Coïncidence : le jour où j’écris cette chronique, je reçois une information d’une ONG travaillant dans cette région, info qui rappelle un élément du roman de Laurent Guillaume : « Parmi les « Hommes Bleus », (…) un personnage symbolique, Ibrahim Ag Bahanga. Lui aussi s'était uni aux « Kadhafi » pour, ensuite, s'enfuir après la prise de Tripoli : le 26 août il est mort dans un étrange accident d'automobile. On a parlé d'une vengeance liée au trafic d'armes mais les rebelles suspectent qu'il ait été éliminé par quelque service secret. (…) Le gouvernement du Mali a remis en liberté un narcotrafiquant impliqué dans une histoire digne d'un film : celle d'un Boeing, arrivé d' Amérique du Sud avec un chargement de cocaïne, atterri dans la zone de Gao et puis incendié. Il aurait été relâché à la demande de quelques grandes familles du Nord. En échange elles ont promis une aide pour lutter contre les touaregs. »
L’article a bien entendu été écrit après la sortie du livre, mais la ressemblance avec le monde malien décrit par Laurent Guillaume est troublante.
L’histoire, justement… sa tonalité est d’une noirceur qui rappelle celle de Caryl Ferey : on y trouve des personnages impitoyables, capables de tuer sans aucun état d’âmes, des êtres corrompus et vils dont le seul souci est le pouvoir ou l’argent, des individus capables des pires atrocités pour assouvir leurs pulsions. Chez les hommes de pouvoir décrits par Laurent Guillaume, le cynisme est de rigueur, comme le confirme la citation en exergue du livre, signée par Machiavel. En bref : si vous n’aimez que les bluettes ou si vous avez une âme de midinette, passez votre chemin, ce livre n’est pas pour vous.
L’auteur a donné à son héros de l’épaisseur lorsqu’il décrit son émotion après la mort de son compagnon : on peut être un tueur froid, maitriser ses émotions et cependant être amoureux et non dépourvu de sensibilité. Ce sont ces éléments qui sauvent le personnage de Gabriel Milan de la caricature, l’humanisent et le rendent plus intéressant.
Je ne connais pas l’auteur, mais ce livre doit lui ressembler : à force de fréquenter, dans son travail quotidien, la lie de l’humanité, de ne rencontrer et discuter qu’avec des individus cyniques, froids et sans scrupules, quelle vision peut-on avoir du monde qui nous entoure ? Sans doute celle qu’il nous décrit ici : désabusée et sans illusion sur l’humanité. A-t-il raison ?
Vous en déciderez après la lecture !
A lire : l’entretien de Laurent Guillaume avec notre chroniqueuse Cassiopée.
Une autre chronique sur ce livre, celle de Cassiopée.
Présentation de l'éditeur
Il dégaina le pistolet et engagea une balle dans la chambre.

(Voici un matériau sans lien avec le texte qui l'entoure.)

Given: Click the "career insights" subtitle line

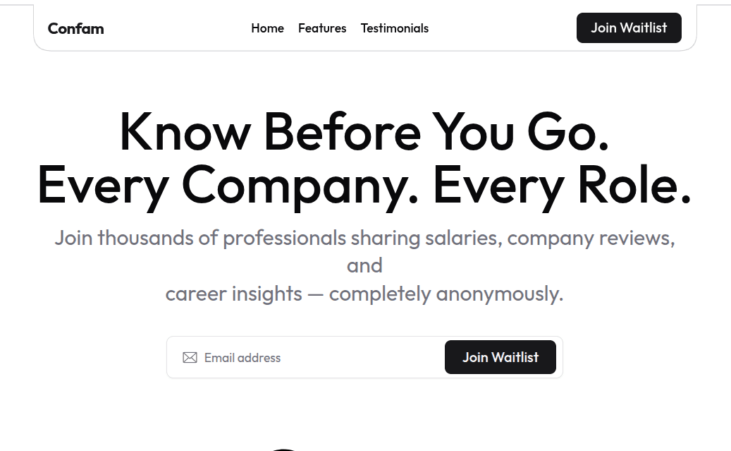Looking at the screenshot, I should click(x=364, y=294).
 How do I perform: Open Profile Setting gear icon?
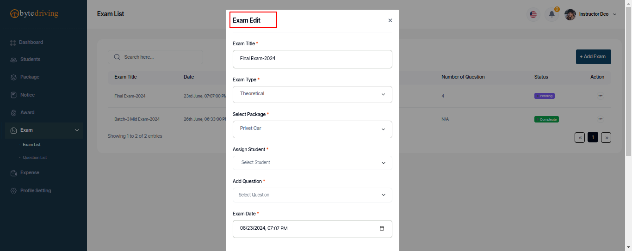click(x=13, y=191)
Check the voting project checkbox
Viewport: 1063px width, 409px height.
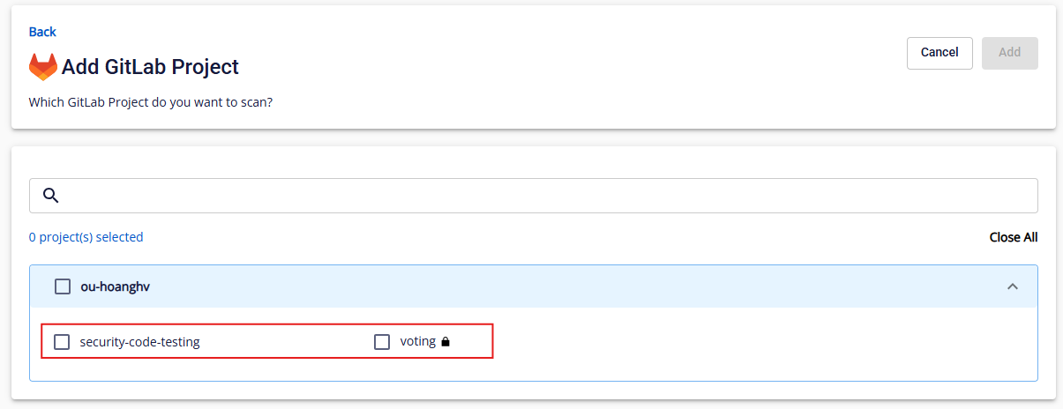tap(382, 342)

Dans le silence lourd qui s'était abattu sur Gao, la culasse fit un petit bruit funèbre, de ceux qui annoncent l'orage. Désormais il n'y avait plus que la cible et lui. Dans une prison malienne, le Messager, ancien commando de marine devenu mercenaire, purge sa peine comme une rédemption. Et lorsqu'on vient le sortir de sa retraite pour une ultime mission, il se lance à corps perdu dans un périple sanglant. Sur sa route, une femme flic amoureuse, un Djihadiste salafiste, un galeriste parisien passionné, un acteur de films X reconverti dans le proxénétisme, un policier de l'anti-terrorisme, un ancien ministre de la Défense, un biker à machette... Trahir son Messager est dangereux, car il ne délivre qu'un seul message : la mort.